Because capitalism cannot simply renounce nuclear energy in the short term. A system which is congenitally productivist cannot abandon the growth of material production, thus of increasing inroads on natural resources. The relative progress of efficiency in the use of these resources is real, but more than compensated by the absolute increase in production. Given the other threat which weighs –that of climate change, given the physical and political tensions (the revolutions in the Arab-Muslim world!) which weigh on the supply of fossil fuels, the question of energy is truly the squaring of the circle for this bulimic system.

Dare for the impossible, dare for another society!

Definitively, the only realistic solution is to dare for the impossible: to advance the perspective of a society which does not produce for profit but for the satisfaction of real human needs (not alienated by the commodity), democratically determined, in the prudent respect of natural limits and the functioning of ecosystems. A society where, basic needs being satisfied, human happiness will be measured against a yardstick of that which forms the substance of it: free time. Time to love, play, enjoy, dream, collaborate, create, learn.

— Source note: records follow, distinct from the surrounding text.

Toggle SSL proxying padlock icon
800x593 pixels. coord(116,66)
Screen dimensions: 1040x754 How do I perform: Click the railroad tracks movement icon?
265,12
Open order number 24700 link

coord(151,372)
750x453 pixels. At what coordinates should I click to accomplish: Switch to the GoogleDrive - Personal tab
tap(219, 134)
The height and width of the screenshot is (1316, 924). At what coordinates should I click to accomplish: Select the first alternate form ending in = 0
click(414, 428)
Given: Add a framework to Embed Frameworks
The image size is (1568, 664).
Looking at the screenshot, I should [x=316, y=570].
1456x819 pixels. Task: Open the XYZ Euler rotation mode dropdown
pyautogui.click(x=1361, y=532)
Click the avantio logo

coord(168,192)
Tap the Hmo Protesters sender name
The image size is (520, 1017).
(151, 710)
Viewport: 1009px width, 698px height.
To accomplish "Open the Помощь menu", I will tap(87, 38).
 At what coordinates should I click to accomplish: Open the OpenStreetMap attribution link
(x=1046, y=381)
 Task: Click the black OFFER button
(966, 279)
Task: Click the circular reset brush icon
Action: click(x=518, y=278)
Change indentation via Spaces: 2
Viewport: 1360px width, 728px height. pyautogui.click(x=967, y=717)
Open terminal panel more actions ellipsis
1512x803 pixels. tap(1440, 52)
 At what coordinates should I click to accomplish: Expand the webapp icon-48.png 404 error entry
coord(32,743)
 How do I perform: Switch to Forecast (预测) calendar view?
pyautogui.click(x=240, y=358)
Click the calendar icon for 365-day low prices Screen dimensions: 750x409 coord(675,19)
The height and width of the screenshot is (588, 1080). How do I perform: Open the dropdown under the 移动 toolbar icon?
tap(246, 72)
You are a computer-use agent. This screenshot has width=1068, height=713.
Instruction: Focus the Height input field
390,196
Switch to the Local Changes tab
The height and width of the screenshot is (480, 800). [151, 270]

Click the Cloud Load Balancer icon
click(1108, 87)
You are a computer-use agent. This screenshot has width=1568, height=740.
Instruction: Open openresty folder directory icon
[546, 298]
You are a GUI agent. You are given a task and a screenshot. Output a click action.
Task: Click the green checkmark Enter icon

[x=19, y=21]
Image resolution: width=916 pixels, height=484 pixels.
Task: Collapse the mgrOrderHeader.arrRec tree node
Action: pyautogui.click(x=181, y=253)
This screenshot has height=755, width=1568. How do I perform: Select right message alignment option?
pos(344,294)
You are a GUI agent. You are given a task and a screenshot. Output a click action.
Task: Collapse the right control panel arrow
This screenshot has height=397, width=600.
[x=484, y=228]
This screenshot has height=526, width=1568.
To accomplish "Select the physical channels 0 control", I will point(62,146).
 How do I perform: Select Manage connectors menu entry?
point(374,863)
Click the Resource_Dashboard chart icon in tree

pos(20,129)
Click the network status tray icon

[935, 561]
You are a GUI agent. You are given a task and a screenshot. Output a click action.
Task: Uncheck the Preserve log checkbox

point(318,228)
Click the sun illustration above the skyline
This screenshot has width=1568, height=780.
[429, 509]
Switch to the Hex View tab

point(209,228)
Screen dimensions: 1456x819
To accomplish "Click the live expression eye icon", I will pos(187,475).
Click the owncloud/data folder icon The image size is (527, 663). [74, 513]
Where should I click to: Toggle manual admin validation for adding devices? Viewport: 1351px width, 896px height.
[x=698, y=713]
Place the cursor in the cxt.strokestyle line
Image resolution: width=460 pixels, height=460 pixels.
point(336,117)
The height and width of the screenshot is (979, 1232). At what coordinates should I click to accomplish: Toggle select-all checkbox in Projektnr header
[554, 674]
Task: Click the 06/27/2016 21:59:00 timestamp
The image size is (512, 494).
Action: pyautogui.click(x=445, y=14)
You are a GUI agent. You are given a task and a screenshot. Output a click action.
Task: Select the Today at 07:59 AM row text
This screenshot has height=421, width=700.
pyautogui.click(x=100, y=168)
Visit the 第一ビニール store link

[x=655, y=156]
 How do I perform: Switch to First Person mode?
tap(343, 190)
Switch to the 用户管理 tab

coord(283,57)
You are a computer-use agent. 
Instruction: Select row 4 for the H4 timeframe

The road to this indispensable alternative does not rely only on individuals carrying out in ecologically responsible behaviour (indispensable though such behaviour is), but on the collective and political struggle for ambitious but perfectly realisable demands, such as:

— the radical and collective reduction of working time, without loss of wages, with compensatory hiring and drastic reduction of speed of work. It is necessary to work less and produce less;

— the suppression of the incredible mass of useless or harmful production, aimed at artificially swelling markets (obsolescence of products), or to compensate for the human misery of our existence, or to repress those who revolt against the latter (the manufacture of arms). With reconversion of workers employed in these sectors;

— the nationalisation without compensation of the energy and finance sectors. Energy is a common good of humanity. Its collective reappropriation, breaking with the imperatives of profit, is the indispensable condition for an energy transition which is just, rational and rapid towards renewable sources. This transition will also demand considerable resources, which justifies amply the confiscation of the assets of the bankers, insurers and other capitalist parasites;

— the radical extension of the public sector (free quality public transport, public undertaking of housing insulation and so on) and an equally radical withdrawal from the commodity and from money: free basic goods like water, energy, bread, up to a level corresponding to a reasonable consumption.

Capitalism is a system of death. Fukushima should increase our desire for an eco-socialist society, the society of producers freely associated in the prudent and respectful management of our beautiful planet Earth. There is only one of them.